O Patriota repousou a arma sobre o outro joelho do drogado, este por sua vez fechou os olhos rezando.

-Quem foi?

-Sei lá!

O vigilante apertou o gatilho mais uma vez, a luz do disparo veio seguida de sangue e de pedaços do joelho do meliante que se espalharam pela sala.

-PARA POR FAVOR!

- Quem?

-Eu já disse que não sei!

O herói apontou a arma para a cabeça do viciado e este quase chorou.

-É só para te tirar daqui… mas tem um motel abandonado lá no centro, tem uns drogados que fariam qualquer coisa por uma pedra mas ninguém é profissional, me libera agora?!

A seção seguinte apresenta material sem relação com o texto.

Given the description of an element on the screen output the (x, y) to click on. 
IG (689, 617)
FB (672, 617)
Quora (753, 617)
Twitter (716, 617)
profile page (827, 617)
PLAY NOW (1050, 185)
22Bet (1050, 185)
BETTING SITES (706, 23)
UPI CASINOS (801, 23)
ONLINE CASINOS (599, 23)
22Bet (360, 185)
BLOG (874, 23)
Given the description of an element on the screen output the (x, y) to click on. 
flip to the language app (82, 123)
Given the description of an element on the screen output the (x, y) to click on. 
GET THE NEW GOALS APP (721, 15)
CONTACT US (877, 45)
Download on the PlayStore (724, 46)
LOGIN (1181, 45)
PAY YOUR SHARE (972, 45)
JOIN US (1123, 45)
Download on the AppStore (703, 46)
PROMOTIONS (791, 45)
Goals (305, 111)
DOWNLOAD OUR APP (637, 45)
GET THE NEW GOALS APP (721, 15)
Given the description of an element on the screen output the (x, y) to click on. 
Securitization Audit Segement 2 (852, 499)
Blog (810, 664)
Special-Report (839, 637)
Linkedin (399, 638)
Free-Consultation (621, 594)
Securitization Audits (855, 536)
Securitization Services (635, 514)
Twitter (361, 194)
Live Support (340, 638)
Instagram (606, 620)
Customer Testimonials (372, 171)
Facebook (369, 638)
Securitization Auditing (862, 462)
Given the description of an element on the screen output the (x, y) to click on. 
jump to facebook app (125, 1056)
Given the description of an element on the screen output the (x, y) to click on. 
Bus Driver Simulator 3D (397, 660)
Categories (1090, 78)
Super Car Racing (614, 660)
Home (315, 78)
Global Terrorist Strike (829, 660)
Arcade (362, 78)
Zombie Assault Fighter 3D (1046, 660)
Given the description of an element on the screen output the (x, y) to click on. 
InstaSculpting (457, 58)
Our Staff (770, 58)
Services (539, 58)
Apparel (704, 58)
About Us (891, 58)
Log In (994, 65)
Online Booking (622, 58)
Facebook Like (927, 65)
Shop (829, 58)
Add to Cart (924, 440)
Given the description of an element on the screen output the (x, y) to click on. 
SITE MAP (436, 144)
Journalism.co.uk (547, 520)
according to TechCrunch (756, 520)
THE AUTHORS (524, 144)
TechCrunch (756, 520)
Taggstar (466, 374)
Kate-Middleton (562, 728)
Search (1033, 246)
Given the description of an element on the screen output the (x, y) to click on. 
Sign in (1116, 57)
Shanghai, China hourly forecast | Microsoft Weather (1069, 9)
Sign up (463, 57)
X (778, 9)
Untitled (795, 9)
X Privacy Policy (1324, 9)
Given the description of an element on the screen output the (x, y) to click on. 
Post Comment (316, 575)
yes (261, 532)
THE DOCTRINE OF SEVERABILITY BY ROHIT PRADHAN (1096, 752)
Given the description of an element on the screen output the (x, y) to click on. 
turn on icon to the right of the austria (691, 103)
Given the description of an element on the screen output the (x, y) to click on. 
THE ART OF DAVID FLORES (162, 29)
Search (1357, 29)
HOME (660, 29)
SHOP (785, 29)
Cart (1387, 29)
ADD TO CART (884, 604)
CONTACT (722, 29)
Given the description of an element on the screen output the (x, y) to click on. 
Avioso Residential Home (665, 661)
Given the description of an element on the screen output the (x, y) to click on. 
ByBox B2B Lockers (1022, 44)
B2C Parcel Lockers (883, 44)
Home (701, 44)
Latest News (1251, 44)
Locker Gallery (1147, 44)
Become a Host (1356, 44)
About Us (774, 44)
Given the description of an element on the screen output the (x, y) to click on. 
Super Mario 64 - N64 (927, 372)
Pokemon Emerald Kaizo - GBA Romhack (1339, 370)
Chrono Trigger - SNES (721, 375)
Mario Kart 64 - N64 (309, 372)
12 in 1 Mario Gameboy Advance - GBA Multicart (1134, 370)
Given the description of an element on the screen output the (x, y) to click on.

O Patriota se levantou e encostou a cadeira em uma mesa grande que ali se encontrava, Jhonny por sua vez respirou aliviado pois finalmente havia saído daquele inferno. O vigilante encarou a mesa antes de sair e viu vários pinos de cocaína, alguns vazios mas a maioria ainda cheia.

-Esta limpo… sei…

-Sim, eu juro, eu só vendo agora!

O herói ficou perplexo após ouvir isso, tal reação só durou um segundo e veio seguido de um "flashback", em sua mente vieram as cenas dos meliantes que a poucos segundos atrás mesmo com os braços quebrados continuavam a atacar, lembrou-se que os homens mataram a moça em troca de alguns trocados, e por fim lembrou-se que informantes são descartáveis, o vigilante apontou a arma para a cabeça do traficante e o som do disparo ecoou pela sala, ele saiu da sala calmamente pegou seu rifle de trás da porta, era difícil dizer o que se passava em sua cabeça, o crime foi motivado por raiva mas para ele era apenas mais uma vida descartável, por um lado aquele era apenas o caule pois a raiz ainda estava em baixo da terra, mas por outro lado uma flor bem podada cresce mais forte.